Missouri businesses and individuals could eventually reap around $700 million annually in tax savings under legislation passed Wednesday by the state Senate that is intended to keep up with Kansas in an ongoing battle for businesses.
The legislation would cut business income taxes nearly in half while phasing in a smaller reduction for individuals over the coming decade. It would mark the first cut in Missouri's income tax rates in more than 90 years.
While Democrats warned of budgetary doom, majority party Republicans predicted the tax cuts would lead to an economic resurgence - or at least make bosses think twice before moving their businesses to Kansas.
Unlike recent income tax cuts in Kansas, the Missouri plan includes a contingency clause making each incremental tax cut effective only if state revenues continue to grow. But unlike previous versions, the Missouri bill contains no sales tax hike to help offset the lost income tax revenues.

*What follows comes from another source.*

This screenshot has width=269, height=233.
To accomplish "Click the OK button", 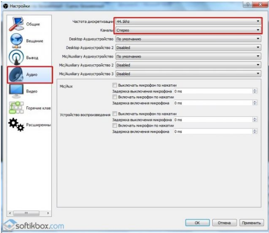I will pyautogui.click(x=198, y=223).
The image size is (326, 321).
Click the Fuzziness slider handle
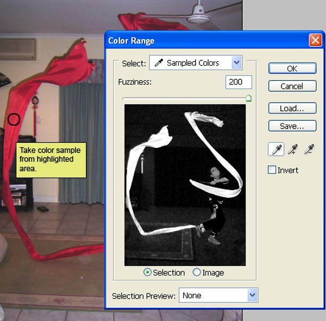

The Senate's 24-9 vote moves the bill to the Republican-led House, where a final vote would send it to Gov. Jay Nixon. The Democratic governor, who opposed prior versions containing the sales tax increase, has not said whether he would sign or veto the legislation.
"If the bill makes it to my desk, I will give it a thorough review and assess its impact on vital public services," Nixon said Wednesday in an emailed statement.
The tax cut is a priority for Republicans, who hold their largest legislative majorities since the Civil War era.
"The goals that we have (are) to enact policies that will spur
employment, that will grow personal incomes and will grow our economy ... and a tax cut was part of that agenda," said Senate President Pro Tem Tom Dempsey, R-St. Charles.
The legislation phases in a 50 percent deduction for business income reported on individual income tax returns, starting in 2014 and continuing through 2018.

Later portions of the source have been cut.